The jury at the close of all the evidence, argument, and instructions, returned a verdict for the plaintiff individually for $7,000 and as administrator for' $3,000. Judgments on the verdicts were entered.

The court overruled plaintiff’s motion for a new trial as to count one and overruled a like motion as to count three if defendant consented to an additur of $4,000 within thirty days, otherwise the motion for new trial would be allowed. The defendant consented to the additur and the court entered supplemental judgment as to Count Three reflecting the aclditur and overruled plaintiffs’ motion for a new trial as to Count Three. Defendant tendered the amount of the judgments to the Clerk of the Court.

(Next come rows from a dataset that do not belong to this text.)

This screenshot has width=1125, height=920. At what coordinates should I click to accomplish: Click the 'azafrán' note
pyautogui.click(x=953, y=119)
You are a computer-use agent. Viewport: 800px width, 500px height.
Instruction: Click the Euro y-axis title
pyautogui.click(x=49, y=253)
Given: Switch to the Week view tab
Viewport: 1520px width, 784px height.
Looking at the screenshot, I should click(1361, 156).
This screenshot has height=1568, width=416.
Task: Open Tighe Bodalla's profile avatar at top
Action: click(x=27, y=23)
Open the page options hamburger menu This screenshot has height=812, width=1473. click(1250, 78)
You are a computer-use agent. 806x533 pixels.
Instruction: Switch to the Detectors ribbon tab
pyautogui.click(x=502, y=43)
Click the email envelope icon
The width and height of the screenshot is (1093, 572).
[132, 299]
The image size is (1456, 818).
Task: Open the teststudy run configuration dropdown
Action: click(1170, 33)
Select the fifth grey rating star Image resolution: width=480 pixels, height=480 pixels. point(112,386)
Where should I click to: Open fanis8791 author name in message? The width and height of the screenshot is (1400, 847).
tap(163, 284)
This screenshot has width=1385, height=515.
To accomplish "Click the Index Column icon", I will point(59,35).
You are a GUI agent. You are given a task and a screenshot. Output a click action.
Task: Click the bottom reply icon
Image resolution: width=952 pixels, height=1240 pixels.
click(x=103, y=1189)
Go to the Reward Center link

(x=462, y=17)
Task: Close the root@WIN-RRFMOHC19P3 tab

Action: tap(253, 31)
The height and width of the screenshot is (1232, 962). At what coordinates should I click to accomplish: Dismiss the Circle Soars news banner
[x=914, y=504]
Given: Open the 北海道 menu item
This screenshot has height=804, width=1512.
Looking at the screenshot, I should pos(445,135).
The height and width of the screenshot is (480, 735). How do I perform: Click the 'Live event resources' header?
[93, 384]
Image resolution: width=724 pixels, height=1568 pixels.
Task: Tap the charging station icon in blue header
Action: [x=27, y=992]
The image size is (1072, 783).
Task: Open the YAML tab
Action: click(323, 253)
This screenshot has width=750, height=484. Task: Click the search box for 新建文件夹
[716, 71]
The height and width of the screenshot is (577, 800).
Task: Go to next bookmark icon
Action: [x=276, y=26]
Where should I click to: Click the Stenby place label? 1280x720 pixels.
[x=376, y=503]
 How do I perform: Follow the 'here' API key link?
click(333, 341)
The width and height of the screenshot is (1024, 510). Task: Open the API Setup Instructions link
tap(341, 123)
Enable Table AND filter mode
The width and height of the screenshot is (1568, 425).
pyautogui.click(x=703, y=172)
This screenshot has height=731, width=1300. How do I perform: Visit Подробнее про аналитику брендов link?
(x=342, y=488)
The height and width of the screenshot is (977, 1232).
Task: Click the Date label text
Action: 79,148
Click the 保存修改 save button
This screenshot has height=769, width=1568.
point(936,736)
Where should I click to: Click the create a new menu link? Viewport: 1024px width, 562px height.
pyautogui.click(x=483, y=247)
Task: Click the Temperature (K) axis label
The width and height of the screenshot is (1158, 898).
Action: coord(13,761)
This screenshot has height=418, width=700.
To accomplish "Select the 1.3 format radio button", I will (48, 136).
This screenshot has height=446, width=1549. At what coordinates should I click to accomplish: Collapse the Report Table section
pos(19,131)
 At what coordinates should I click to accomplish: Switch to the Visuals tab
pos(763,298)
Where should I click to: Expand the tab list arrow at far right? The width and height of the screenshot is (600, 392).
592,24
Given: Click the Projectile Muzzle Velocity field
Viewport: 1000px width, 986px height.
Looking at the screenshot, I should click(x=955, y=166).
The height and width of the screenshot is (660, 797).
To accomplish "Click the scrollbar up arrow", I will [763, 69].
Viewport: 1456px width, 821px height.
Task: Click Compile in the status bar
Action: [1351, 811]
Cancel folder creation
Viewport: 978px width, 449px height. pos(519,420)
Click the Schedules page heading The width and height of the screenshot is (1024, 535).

On February 22, 1957, this court on appellant’s motion without objection on behalf of appellee dismissed the appeal as to the appellant individually.

Plaintiff-appellant contends for grounds of reversal that the trial court erred in: (1) directing a verdict for the defendant at the close of plaintiffs’ evidence as to Count Four, concerning wilful and wanton conduct on the part of defendant; (2) ordering the additur increasing the verdict; and, (3) giving defendant’s repetitious peremptory instructions. Plaintiff further asks that a new trial be ordered as to the question of damages only.

Evidence offered on behalf of the plaintiffs discloses that between 9:30 and 10:00 A.M. on a clear dry day, Arthur Morris, together with his wife and intestate, Irene Elizabeth Morris, and his ten year old daughter, Sharon, was driving eastward on Illinois Highway 17, a preferred highway, at a speed of approximately fifty miles per hour. At a point approximately 150 feet west of the intersection of Route 17 with Campus Road, Morris observed the defendant’s automobile traveling in a northerly direction on Campus Road, whereupon he sounded his horn, slackened his speed, and moved over to the left. At that point defendant’s automobile was emerging from behind a clump of trees.

Defendant, aged seventy-two years, was called as an adverse witness for the plaintiff and testified that he had traveled over that intersection for twenty years and that for several years a stop sign was located at the southeast corner of the intersection at a point approximately ten to twelve feet south of the eastbound lane of Route 17; that about forty rods back from the intersection he glanced in both directions for traffic, saw nothing approaching from the left, but saw a car to the right which passed the intersection before he stopped; that at a point about two car lengths south of the stop sign he stopped, saw nothing approaching from the west, but saw a car approaching from the east; that he stopped at this point so that he could see through, the trees to the left; that he shifted to second gear and proceeded northward toward the intersection at about eight to ten miles per hour, observed another car approaching from the east at some distance; that he first observed plaintiffs’ car after he passed the row of trees to the west of Campus Road, whereupon he slammed on his brakes, skidded three feet to a stop at a point about three feet onto the eastbound lane of Route 17; that at this point the impact occurred, the plaintiffs’ car striking the front end of defendant’s car; and that he did not come to a stop to see if traffic was approaching from the left from the time he proceeded from a point about two car lengths south of the stop sign until he applied his brakes and skidded.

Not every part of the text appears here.